Passage for review:
■ ■ ■

Jack Mallers: It’s running in a deficit and it’s designed to run a deficit like the Triffin dilemma. The whole idea of being the world reserve currency is you’re exporting the currency and importing real stuff. And so if all of a sudden, after the United States severed a relationship with gold, the US is saying we’re just going to print pieces of paper out of thin air and you’re going to give us food, you’re going to give us oil, you’re going to give us energy. You’re going to give us manufactured goods in return. And inevitably, the world is like, that’s a shitty deal. Why the hell would I want that deal? You just get to print pieces of paper in your basement, and I’m supposed to give you real stuff that takes hard proof of work to produce? That doesn’t make any sense. Now, considering that the US is an unprofitable business in in analogous terms, it’s running a persistent deficit. Think about it. It cannot sustain itself with profits it has. How does how does a company that isn’t making money sustain itself and keep going? It raises money. It gets money either lent to it. Right. So who is lending money to the United States when you buy a bond? When you buy a ten year. Let’s say you’re lending money to the United States for ten years. Now, traditionally, the ten year was purchased by China, was purchased by Russia, China would run $1 trillion trade surplus, and they’d buy $1 trillion worth of US treasuries.

■ ■ ■

Task instructions:
1. Do these statements agree with the passage on the US deficit? Answer yes or no for each, and quote the words that decide it.
(a) The speaker says the United States is designed to run a deficit.
(b) The speaker says Russia would run a $1 trillion trade surplus.
(c) The speaker says buying a ten year means lending money to the United States for ten years.
2. Can you extend the passage on the US deficit past its final sentence, keeping the same speaking voice?
These records have no connection to the passage on the US deficit.

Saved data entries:
■ ■ ■

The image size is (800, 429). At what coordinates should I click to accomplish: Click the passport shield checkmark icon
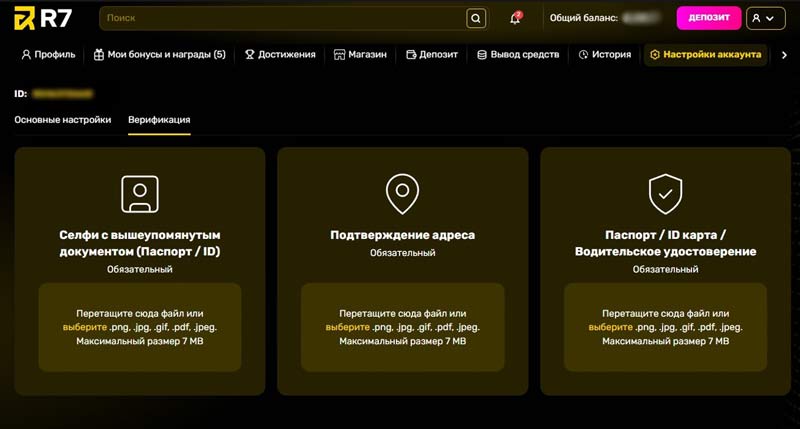coord(665,193)
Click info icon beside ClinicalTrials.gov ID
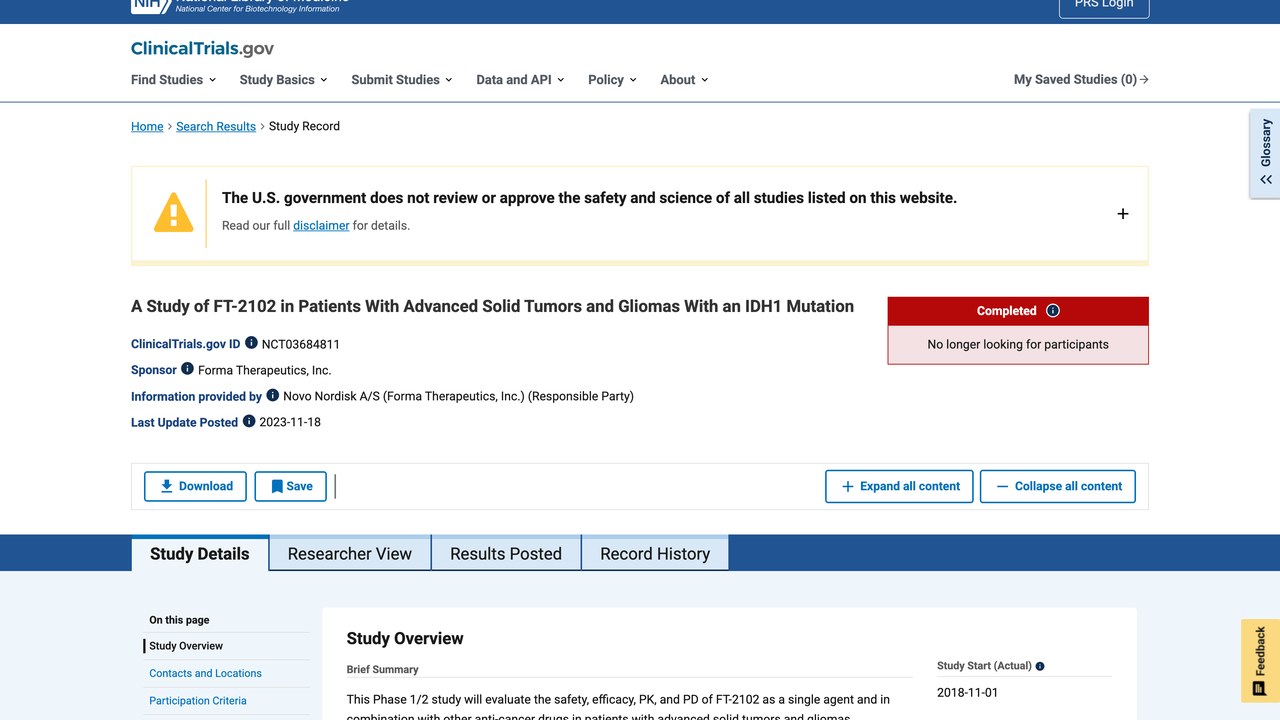1280x720 pixels. coord(251,343)
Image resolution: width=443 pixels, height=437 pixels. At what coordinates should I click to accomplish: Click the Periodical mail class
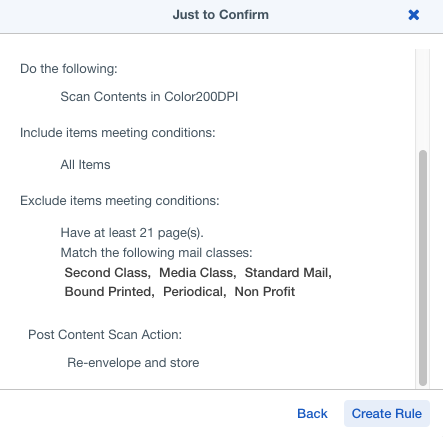click(x=193, y=292)
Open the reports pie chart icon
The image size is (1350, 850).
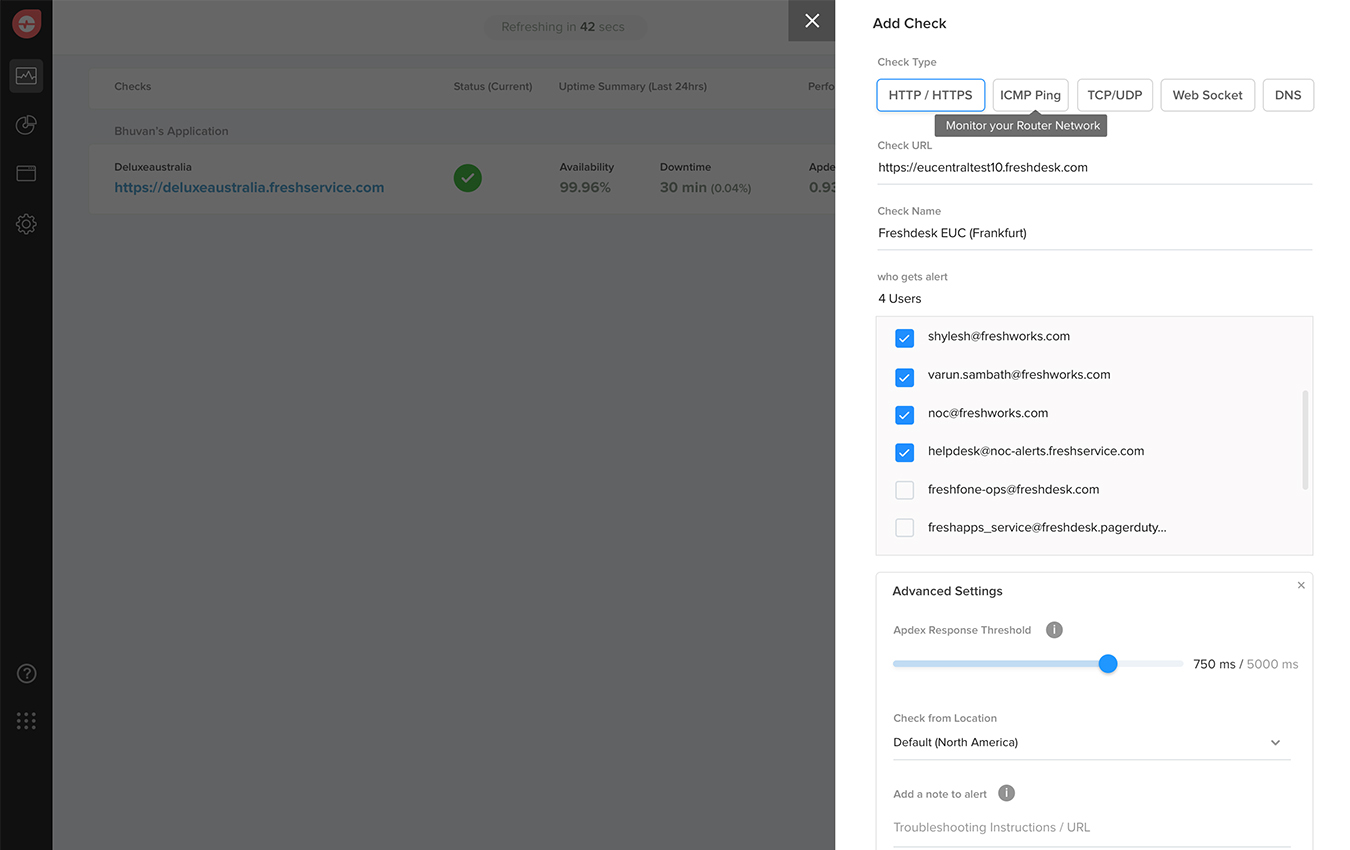[x=26, y=125]
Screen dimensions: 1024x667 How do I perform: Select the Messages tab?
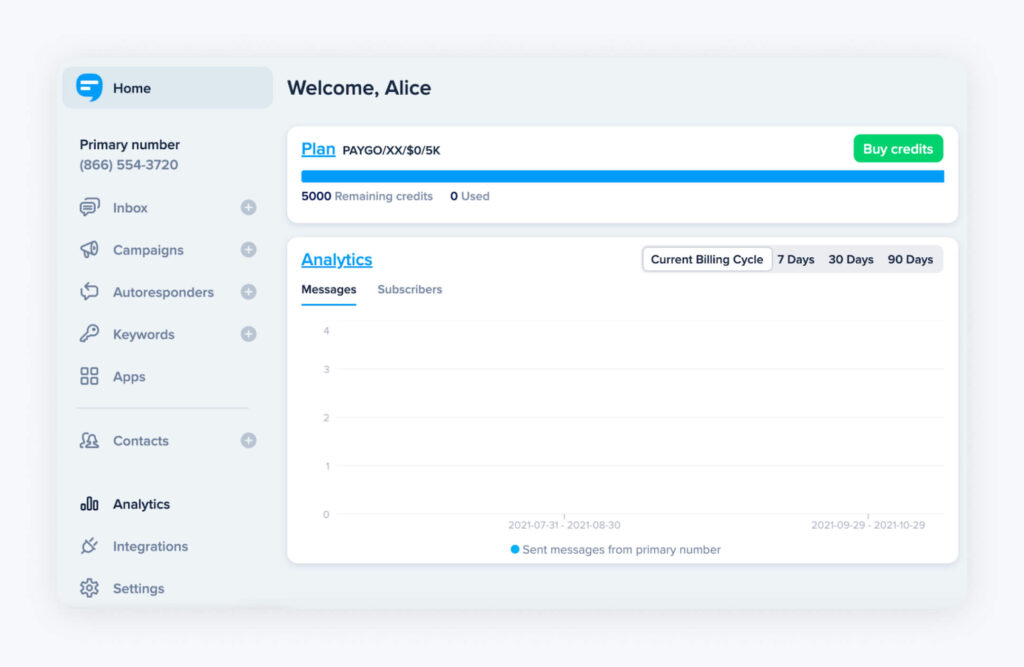(x=329, y=289)
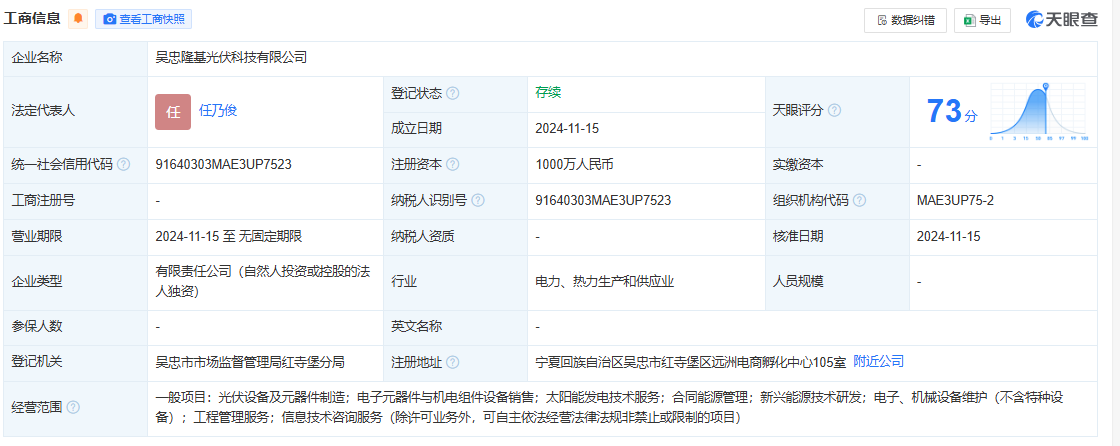Click the credit code 91640303MAE3UP7523 value

point(224,164)
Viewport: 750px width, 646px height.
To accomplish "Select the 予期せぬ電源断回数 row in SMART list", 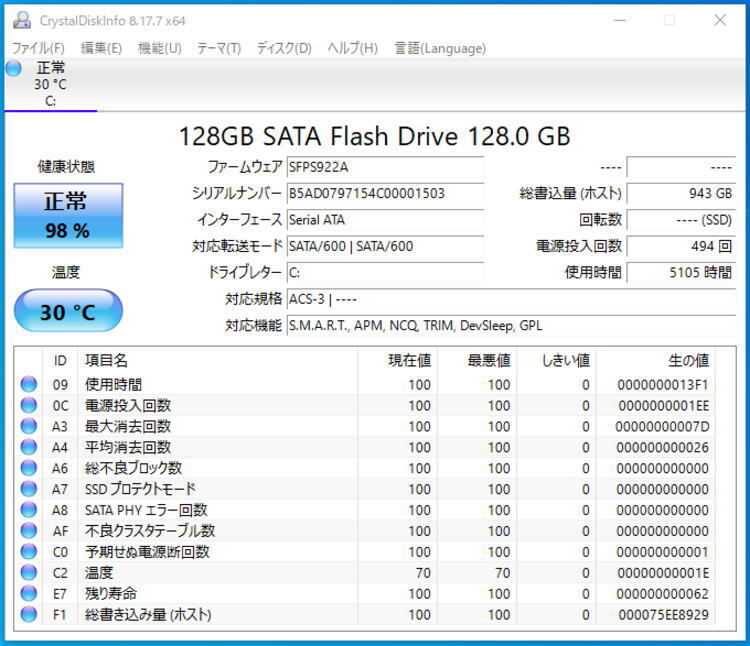I will click(365, 552).
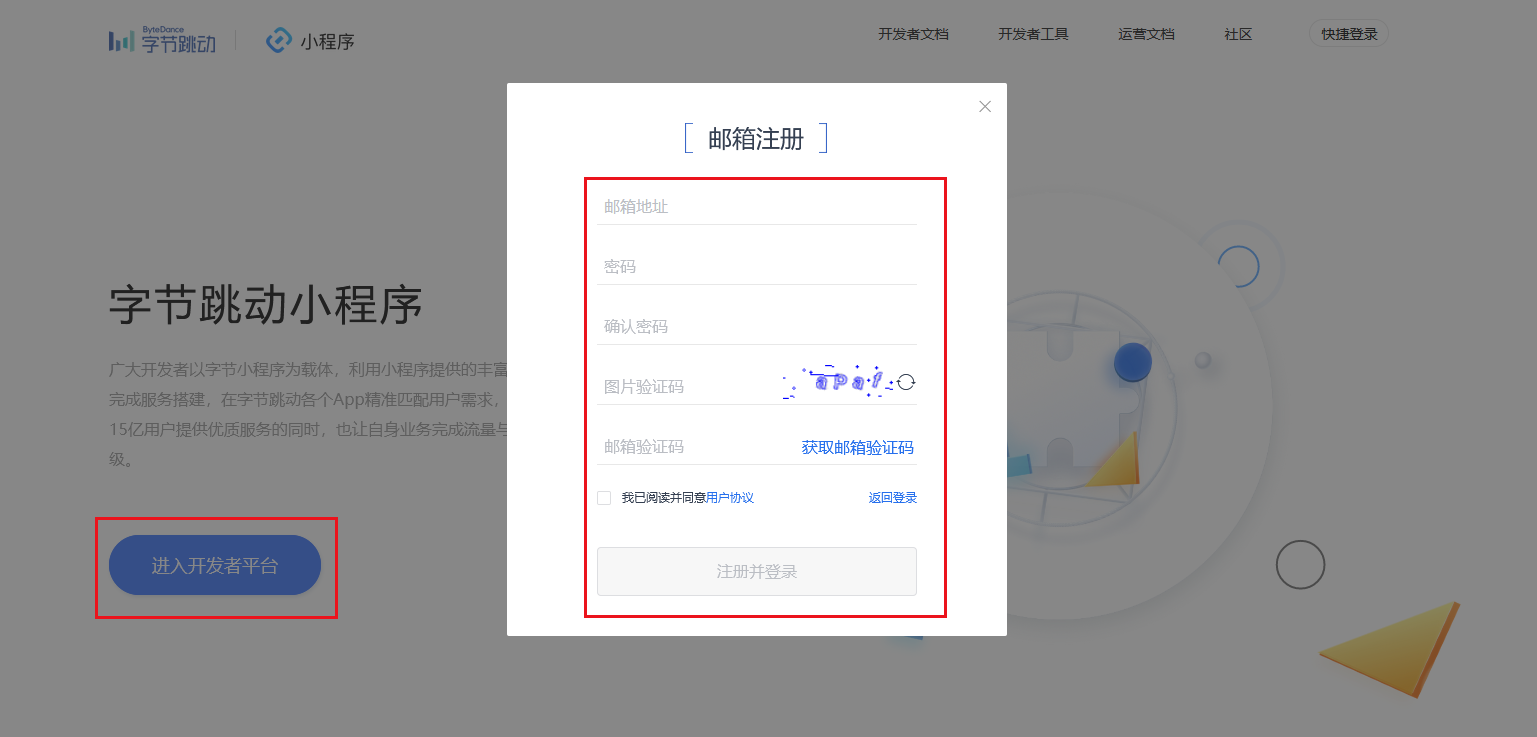The width and height of the screenshot is (1537, 737).
Task: Check the 我已阅读并同意 agreement checkbox
Action: [x=604, y=497]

■ ■ ■

Written answers:
1.
(a) Yes: "it’s designed to run a deficit like the Triffin dilemma"
(b) No: "China would run $1 trillion trade surplus"
(c) Yes: "you’re lending money to the United States for ten years"

2.
Jack Mallers: The US government takes that trillion dollars, and it’s able to finance itself further. And the can keeps getting kicked. But if China and Russia and everyone’s like, screw this, I don’t want to hold these pieces of crap because they’re either, you know, the US seized from Russia, their treasuries. So there’s no such thing as property rights in the United States after that. You know, property rights is a luxury. And so you’re either saying we’re going to take your stuff so people don’t want to buy it, or we’re going to debase your stuff so people don’t want to buy it. So who has been lending to the US government in this post 2008 world? And this graphic is very interesting. So you can see at the very bottom foreign holders. And then you can see it’s very it’s really flatlined. Right. There’s no new lenders to the United States. So consider us government debt again. It’s kind of overcomplicated in my opinion. Think of it. The US is unprofitable. It’s running in a persistent deficit. It can’t fund itself. It needs people to lend it. It needs people to lend it money. Who’s been lending it money? Who’s dumb enough to lend it money? And the truth is, the the largest and fastest growing sector of this is banks and other US entities. So banks have currently taken over the responsibility of lending to the US government by buying its debt.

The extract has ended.